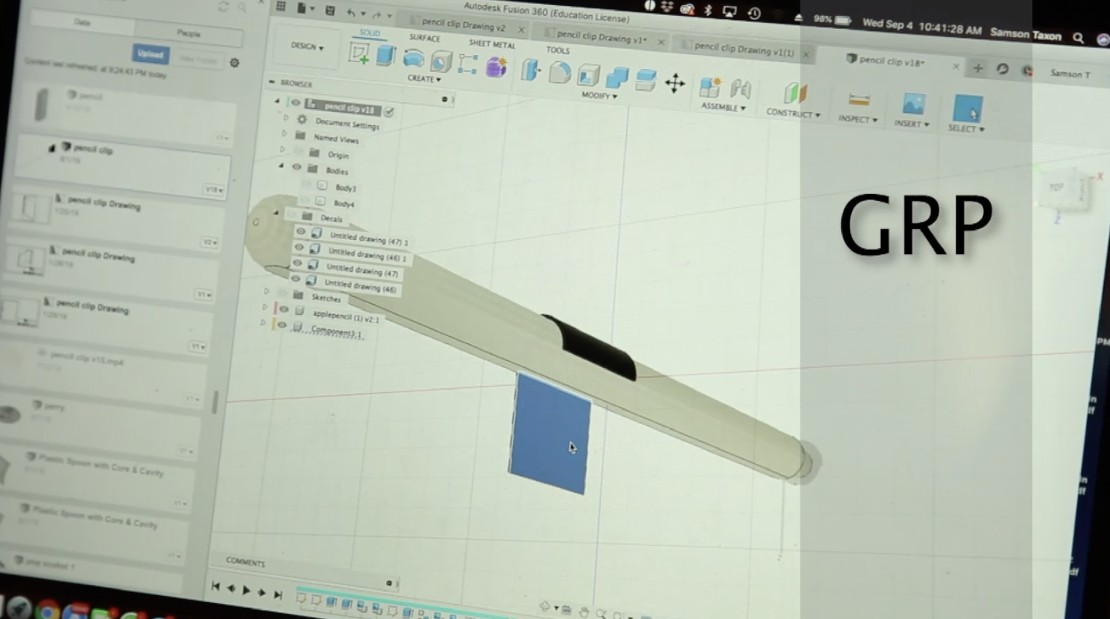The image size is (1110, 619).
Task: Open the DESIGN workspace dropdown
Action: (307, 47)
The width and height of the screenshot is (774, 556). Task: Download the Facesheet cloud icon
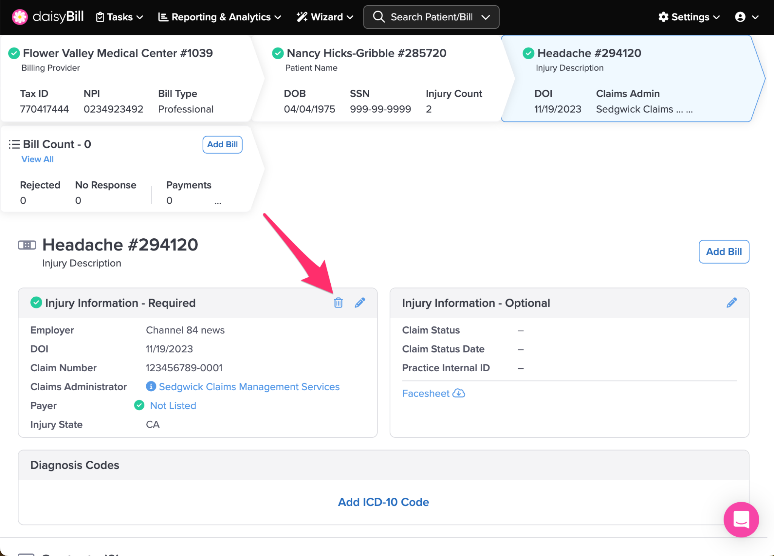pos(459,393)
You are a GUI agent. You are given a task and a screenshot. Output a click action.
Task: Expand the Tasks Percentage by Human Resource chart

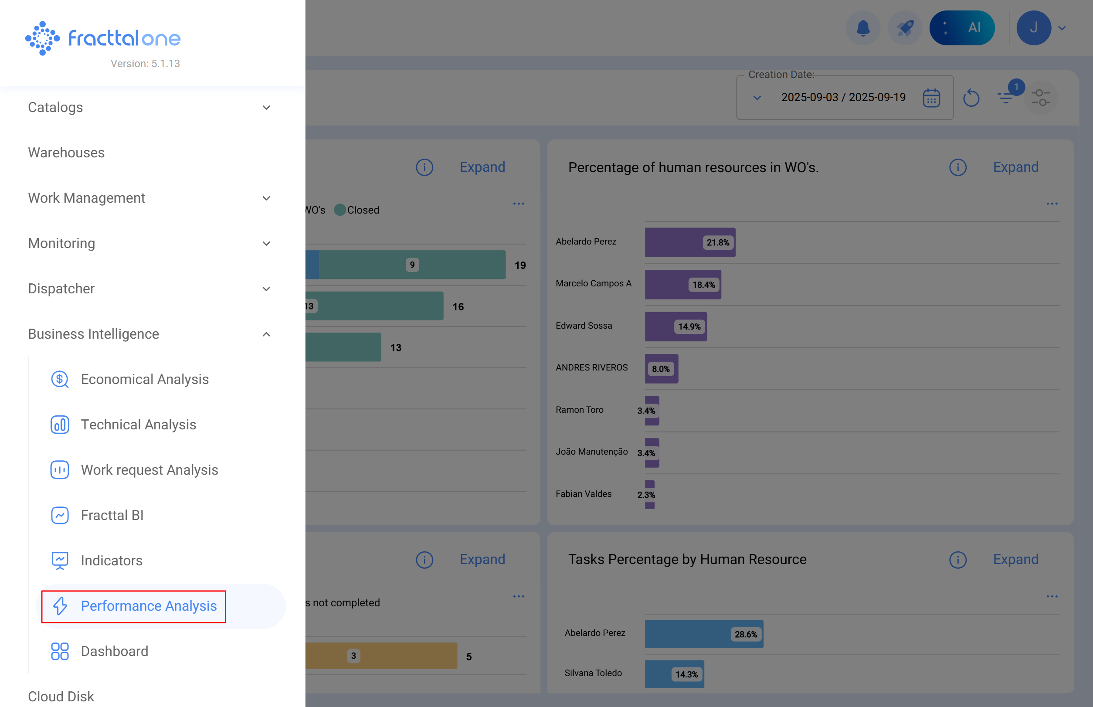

[DESCRIPTION OF THE TASK]: Only one thing is required: an exact printout of the lines from the line containing "The width and" through the last line of the records, pictures excluded.

[THE ANSWER]:
The width and height of the screenshot is (774, 556). Task: Download the Facesheet cloud icon
pos(459,393)
You are a GUI agent. You are given a task and a screenshot. Output a click action.
Task: Expand the Tasks Percentage by Human Resource chart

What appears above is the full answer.